You’ve been living under a rock if you haven’t heard all the hype around Adolescence on Netflix. It’s literally flooded my social media timelines and pretty much everyone I know has watched it. After finally catching up on Greys Anatomy, I gave it a go.
Wow.

As a mum of boys, watching something like Adolescence—a show that dives deep into the raw and messy realities of teenage life is eye-opening.
Raising three boys (and one little girl), I see firsthand the struggles that come with growing up in today’s world. My eldest, Harrison, is 13—the same age as the main character in Adolescence. He’s at that tricky stage where childhood is fading into the rearview mirror, and the pressures of being a “teenage boy” are creeping in. And yet, while I can guide him through real-life challenges, I worry about what he’s exposed to in the digital world—because that’s where so many boys are forming their views of themselves, women, and relationships.
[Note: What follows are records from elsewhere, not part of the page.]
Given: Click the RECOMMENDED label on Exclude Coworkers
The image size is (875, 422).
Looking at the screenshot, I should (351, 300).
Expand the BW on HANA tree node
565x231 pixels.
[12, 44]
The rise of incel ideology and online spaces filled with toxic masculinity show what happens when young men feel unheard and alienated. They find validation in groups that promote misogyny, telling them that the world is against them, that women owe them something, that aggression is strength. These online echo chambers are dangerous, reinforcing harmful beliefs that can shape the way boys see the world.
As parents, we have to wake up to this reality. We can’t afford to be naïve about what our kids are doing online. We need to have difficult conversations about respect, consent, and emotional intelligence. We need to ask who they’re following on social media, what kind of content they’re consuming, and what discussions they’re engaging in. Because if we don’t, someone else—someone with far more extreme and harmful views—will do it for us.
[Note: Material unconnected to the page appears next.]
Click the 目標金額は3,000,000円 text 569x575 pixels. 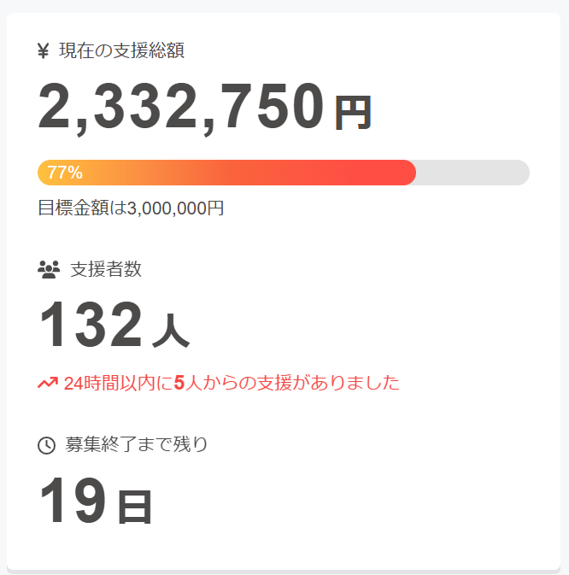tap(131, 208)
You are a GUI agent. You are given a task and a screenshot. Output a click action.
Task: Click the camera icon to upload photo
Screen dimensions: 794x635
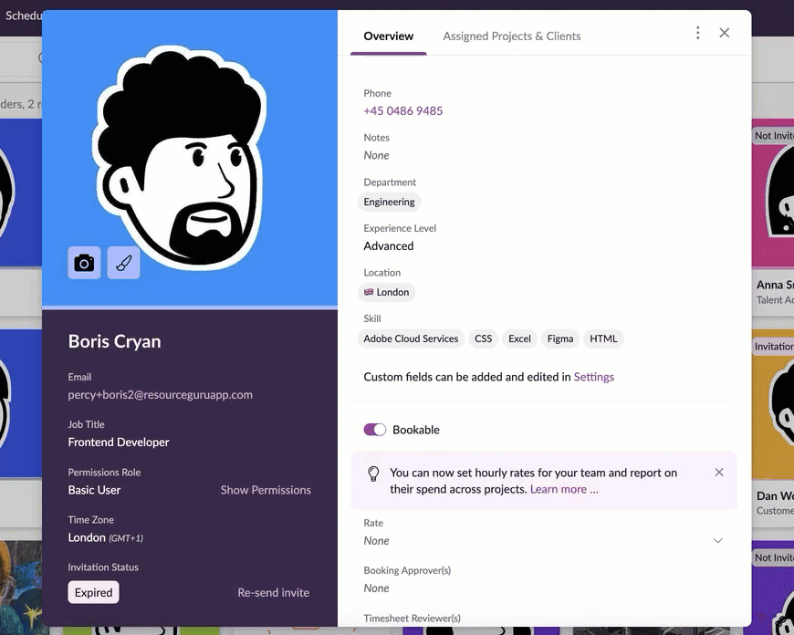[84, 263]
Boys need guidance, and they need it from the right sources. If we want to counteract the rise of incel culture and misogyny, we have to actively provide positive examples of masculinity. They need to see that strength isn’t about dominance but about resilience, compassion, and integrity. They need to know that emotions aren’t a weakness, that respect for women isn’t optional, and that the online world doesn’t always reflect reality.
More than anything, boys need parents who are paying attention. It’s not about banning social media or demonizing all online spaces—it’s about being present, being informed, and being willing to challenge harmful narratives before they take root. Because raising good men doesn’t happen by accident. It happens through conversations, education, and a refusal to let toxic ideologies take hold in the first place.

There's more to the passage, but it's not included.